I have a Raspberry Pi 3B with 1Gb ram in which I am running a telegram bot. This bot uses a database I store in csv format, which contains about 100k rows and four columns:

First two are for searching
Third is a result

those use about 20-30MB ram, this is assumable.

The last column is really a problem, it shoots up the ram usage to 180MB, impossible to manage for RPi, this column is also for searching, but I only need it sometimes.

I started only loading the df with read_csv at start of script and let the script polling, but when the db grows, I realized that this is too much for RPi.

What do you think is the best way to do this? Thanks!

CodePudding user response：

Setting the dtype according to the data can reduce memory usage a lot.

With read_csv you can directly set the dtype for each column:

dtypeType name or dict of column -> type, optional
Data type for data or columns. E.g. {‘a’: np.float64, ‘b’: np.int32, ‘c’: ‘Int64’} 
Use str or object together with suitable
na_values settings to preserve and not interpret dtype. If converters are specified, they will be applied INSTEAD of dtype conversion.

Example:

df = pd.read_csv(my_csv, dtype={0:'int8',1:'float32',2:'category'}, header=None)

See the next section on some dtype examples (with an existing df).

To change that on an existing dataframe you can use astype on the respective column.

Use df.info() to check the df memory usage before and after the change.

Some examples:

# Columns with integer values
#   check first if min & max of that column is in the respective int range to not loose info
df['column_with_integers'] = df['column_with_integers'].astype('int8')

# Columns with float values
#  mind potential calculation precision = don't go too low
df['column_with_floats'] = df['column_with_floats'].astype('float32')

# Columns with categorical values (strings)
#   e.g. when the rows have repeatingly the same strings 
#      like 'TeamRed', 'TeamBlue', 'TeamYellow' spread over 10k rows  
df['Team_Name'] = df['Team_Name'].astype('category')

# Cange boolean like string columns to actual boolean
df['Yes_or_No'] = df['Yes_or_No'].map({'yes':True, 'no':False})

Kudos to Medallion Data Science with his Youtube Video Efficient Pandas Dataframes in Python - Make your code run fast with these tricks! where I learned those tips.
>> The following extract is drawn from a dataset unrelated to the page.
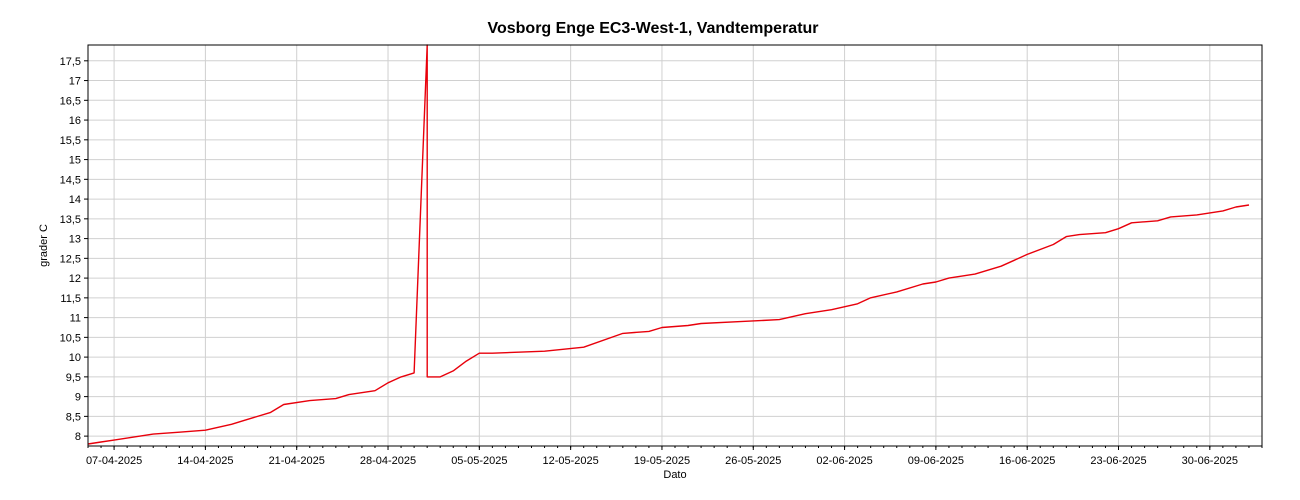  I want to click on y-tick-label: 13,5, so click(70, 220).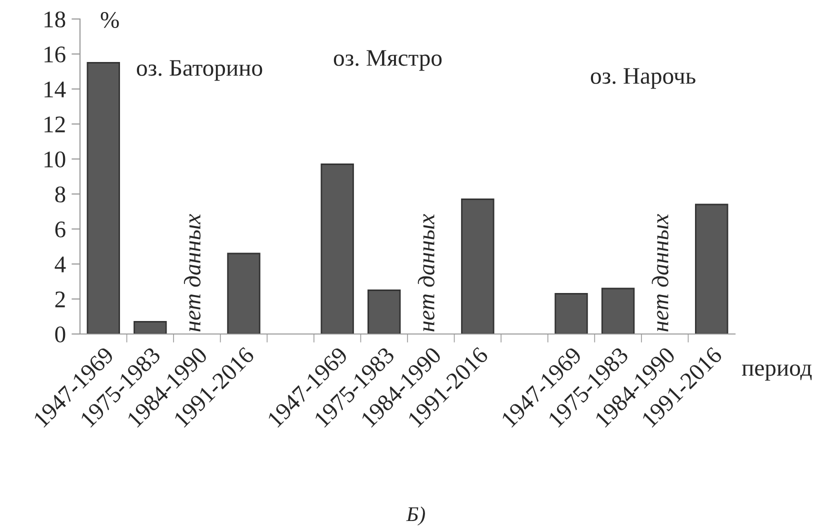 The width and height of the screenshot is (828, 531). What do you see at coordinates (388, 60) in the screenshot?
I see `annotation: оз. Мястро` at bounding box center [388, 60].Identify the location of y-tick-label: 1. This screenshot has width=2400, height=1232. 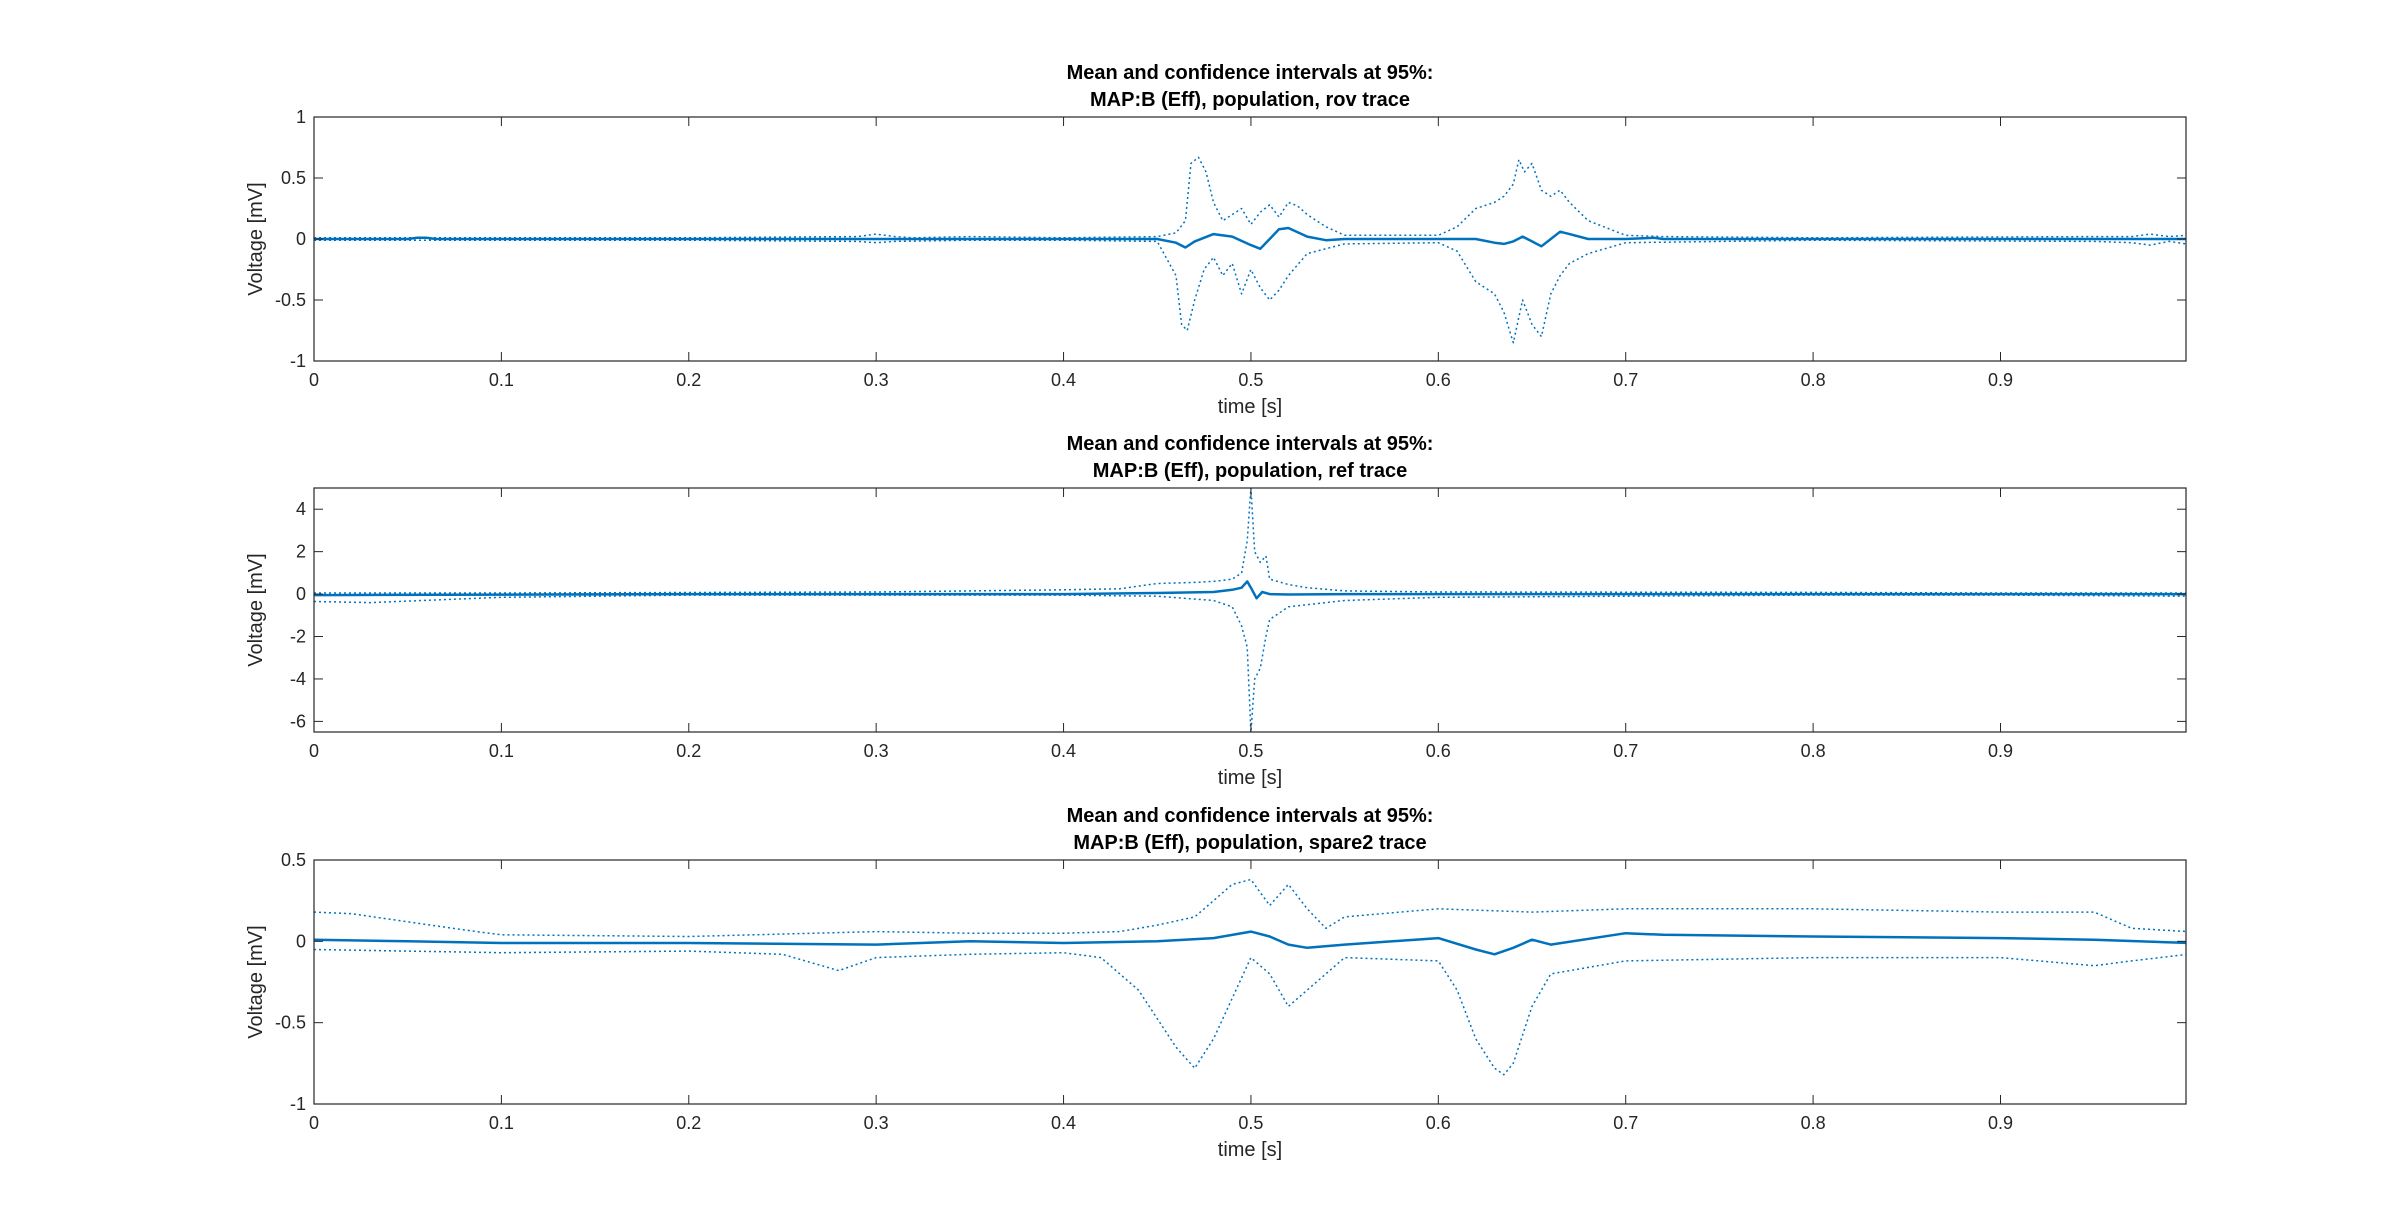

Kudos to Robert Haas for the additional link in the comments to Pandas Scaling to large datasets - Use efficient datatypes

CodePudding user response：

Not sure if this is a good idea in this case but it might be worth trying.

The Dask package was designed to allow Pandas-like data analysis on dataframes that are too big to fit in memory (RAM) (as well as other things). It does this by only loading chunks of the complete dataframe into memory at a time.

However, not sure it was designed for machines like the Raspberry Pi (not even sure there is a distribution for it).

The good thing is Dask will slide seamlessly into your Pandas script so it might not be too much effort to try it out.

Here is a simple example I made before:

dask-examples.ipynb

If you try it let me know if it works, I'm also interested.